Toledo Blade: Article published Tuesday, June 6, 2006
By JULIE M. McKINNON
BLADE BUSINESS WRITER
Third shift to be added to assemble Nitro SUVs
Current, laid-off workers to fill 750 new positions
It's been talked about for years, but now it's about to happen: The Toledo Jeep Assembly complex will create a third shift in August, adding about 750 jobs, a union official said yesterday. The extra jobs, however, will be filled by current or laid-off Jeep workers, not by new hires. The shift will build the new Dodge Nitro sport-utility vehicle.
The 750 jobs mean all permanent Jeep workers will have work, said Dan Henneman, chairman for United Auto Workers Local 12's Jeep unit. Left to find work will be about 270 temporary part-timers, he said.
DaimlerChrysler AG, which owns the multi-factory Toledo Jeep, declined to confirm the extra shift. Chrysler Chief Executive Tom LaSorda told The Blade in January the firm would decide on a third shift in midyear.
The Toledo Jeep complex between Chrysler Drive and Stickney Avenue, north of I-75, now makes the Jeep Liberty and parts of the Jeep Wrangler. Once a set of new $900 million factories is completed this month, Wrangler operations in the old Jeep Parkway factory and a Stickney factory will cease, and production will move to the new plants. The Parkway plant, dating to about 1910, is the nation's longest-running assembly plant.

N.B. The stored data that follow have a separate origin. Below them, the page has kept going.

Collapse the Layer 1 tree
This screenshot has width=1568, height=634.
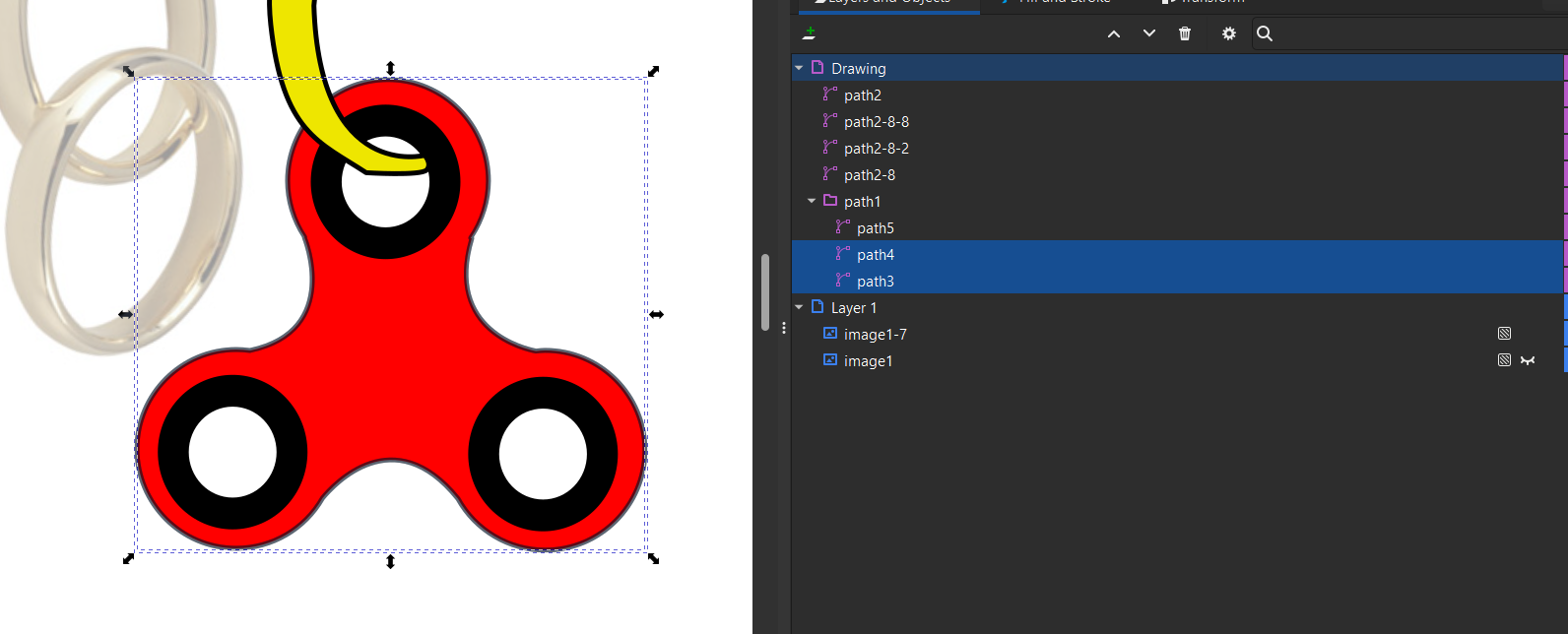(799, 307)
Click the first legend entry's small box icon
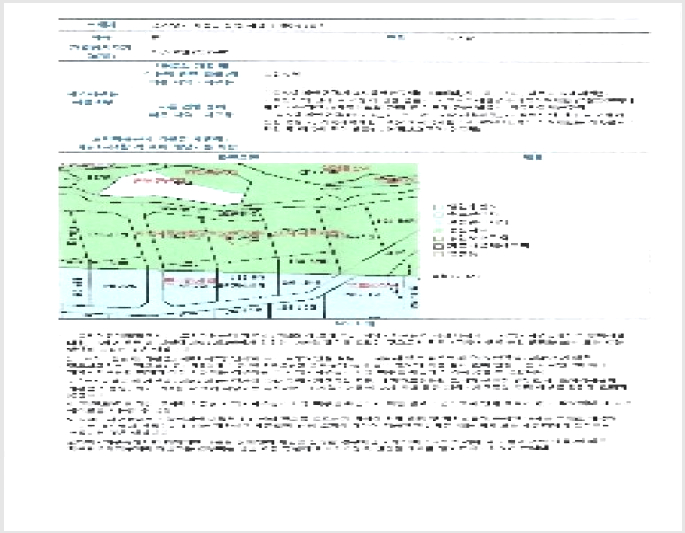This screenshot has width=685, height=533. tap(438, 207)
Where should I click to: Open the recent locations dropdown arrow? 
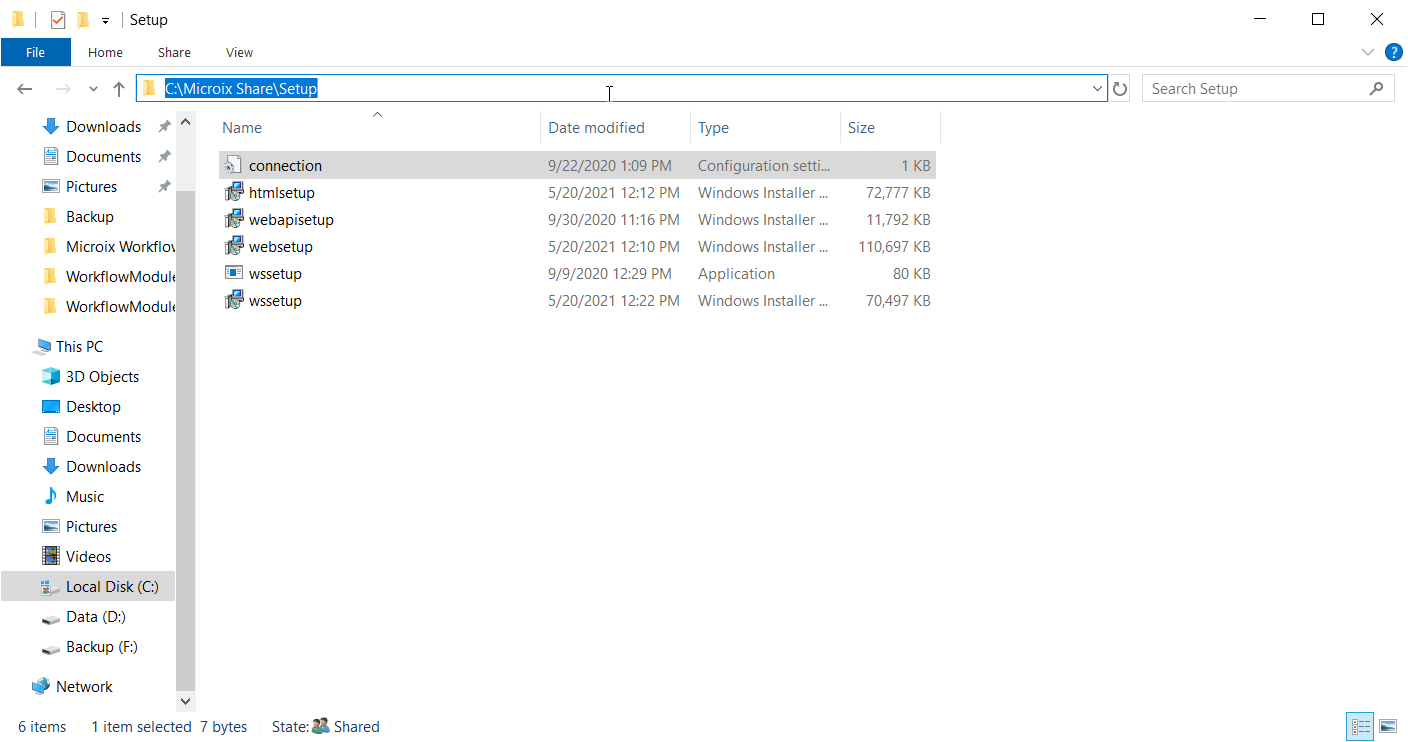[x=93, y=89]
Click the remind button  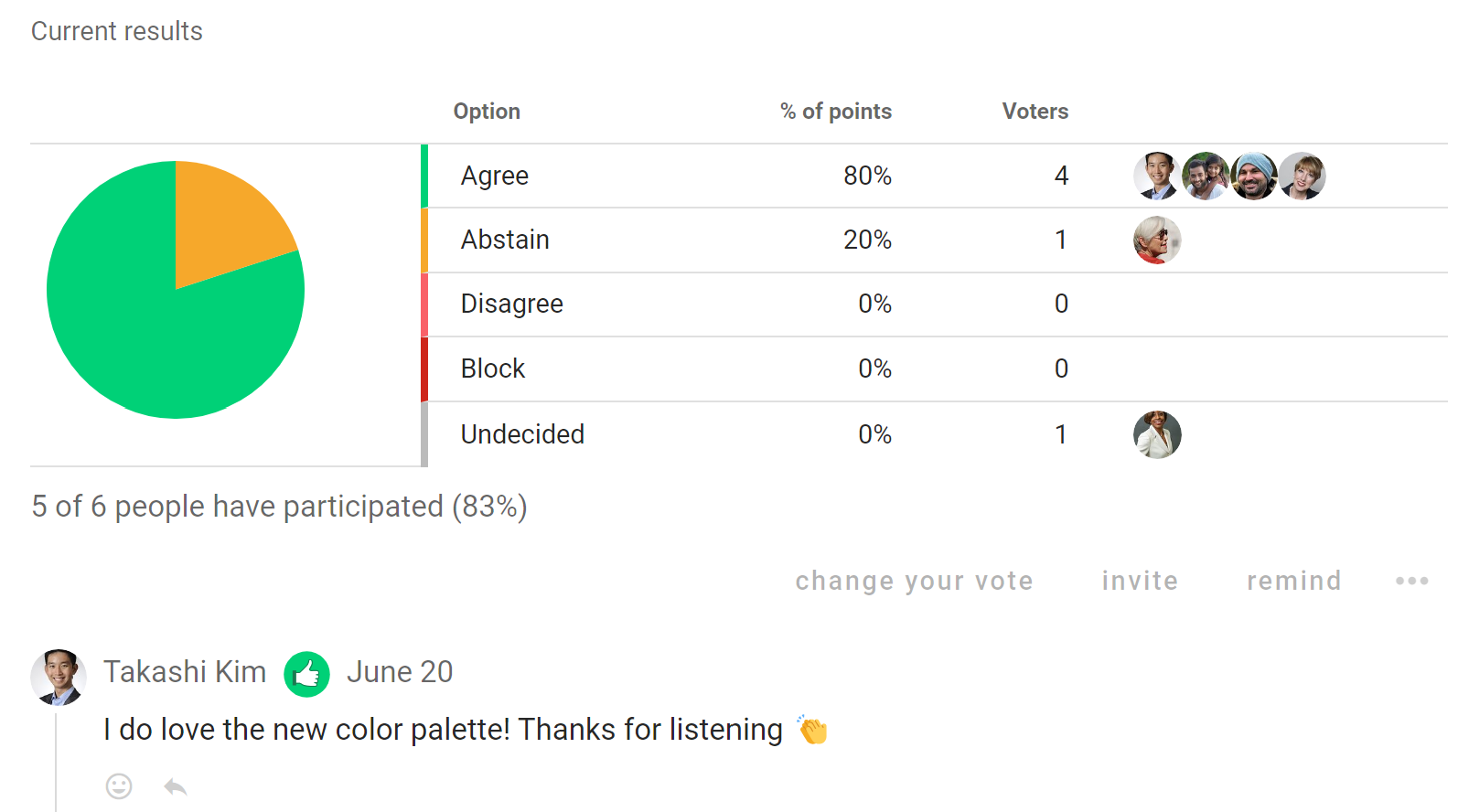tap(1293, 581)
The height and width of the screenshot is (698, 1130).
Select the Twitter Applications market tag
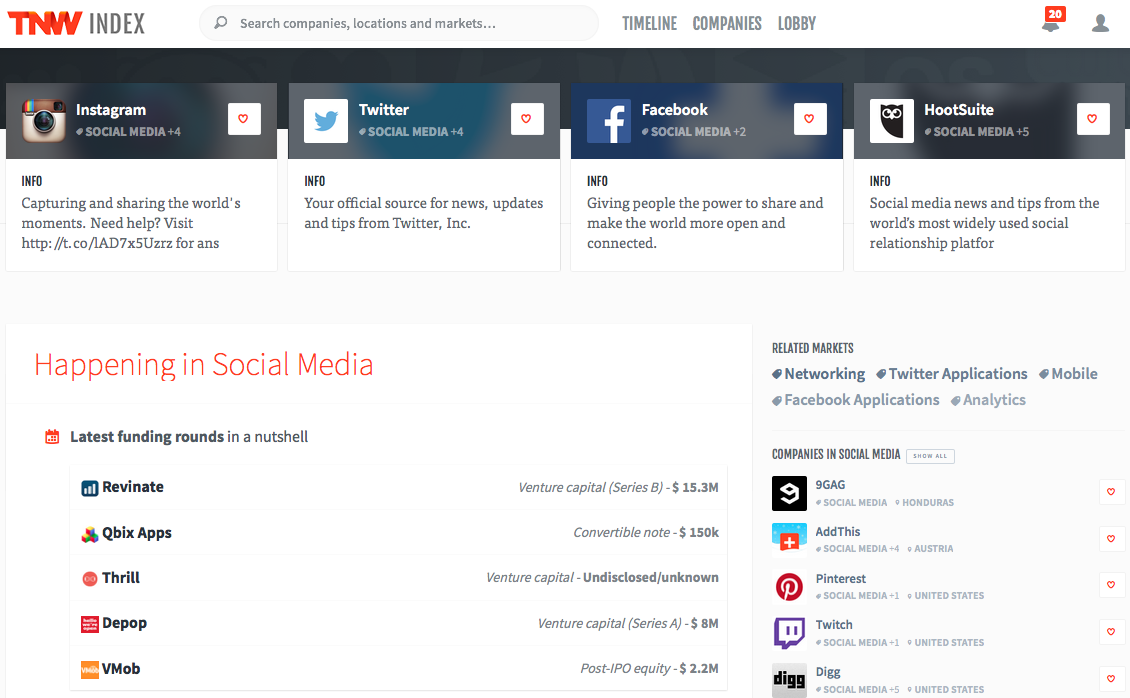pyautogui.click(x=957, y=374)
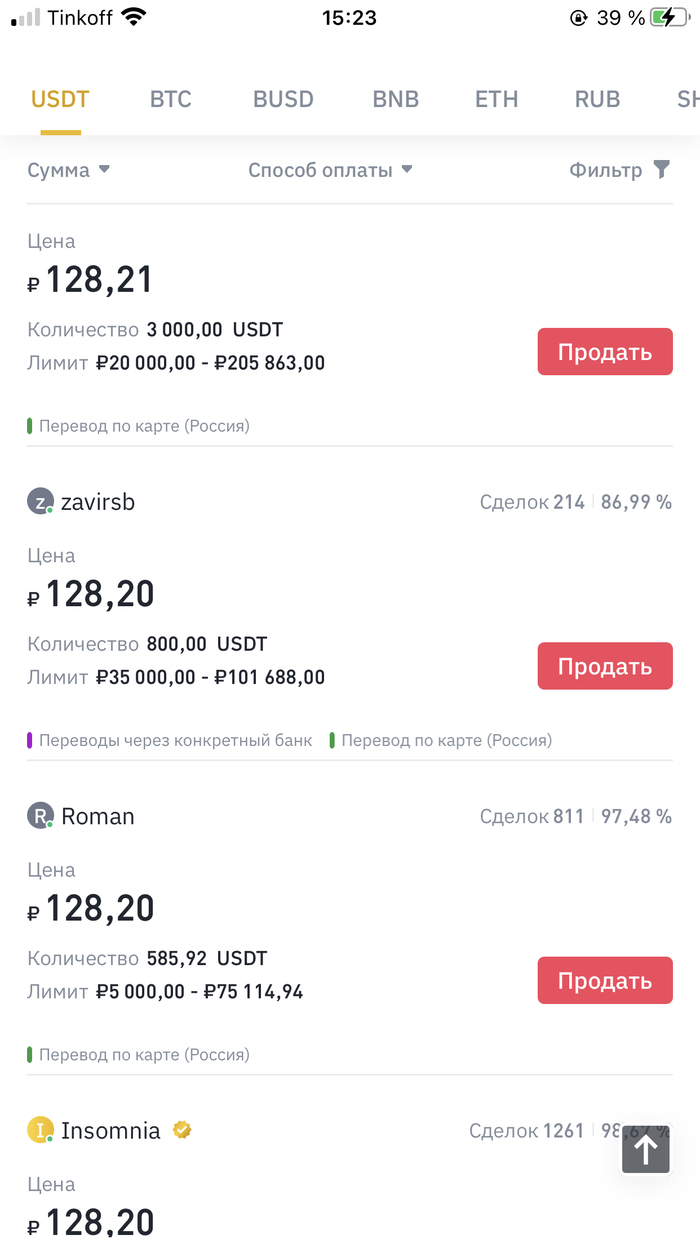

Mr. Henneman said the company has told him the new complex will start making a redesigned Wrangler on July 17, beginning with four-door Unlimited versions, and the Nitro on Aug. 7 next door, along with continued Liberty production. Toledo Jeep includes factories to be run by suppliers, a new concept among Big Three automakers in North America.
The $2.1 billion invested in the complex was not expected to bring more jobs than the older Jeep factories, although some Jeep workers will be employed by the onsite suppliers, likely for lower wages than Chrysler paid. The company, meanwhile, named a supplier yesterday to operate a new paint shop for the Wrangler factories. It will be Canada's Magna International Inc., which will not own the factory.
Magna's appointment brings some relief, Mr. Henneman said. "I'm just glad they got somebody over here that will oversee the facility and will stay and will give some stability to the operation," he said.
Magna, through its Magna Steyr operations in Graz, Austria, builds and paints the Chrysler 300C, Chrysler Town & Country, Jeep Grand Cherokee, and Jeep Commander for international markets. That relationship was key, a Chrysler spokesman said.
The supplier joins South Korea's Hyundai Mobis, which will supply chassis for Wrangler, and Germany's Kuka Group, which will build their bodies. Those two companies own their plants.
Chrysler, in its adjacent factory, will perform final assembly on the Wranglers.
Magna is the third company selected for the paint shop. Chrysler picked Germany's Drr Group in 2004, but it was replaced by Haden International Group Inc. until that firm left the project amid financial troubles early this year.
Chrysler had assumed responsibility for the paint shop.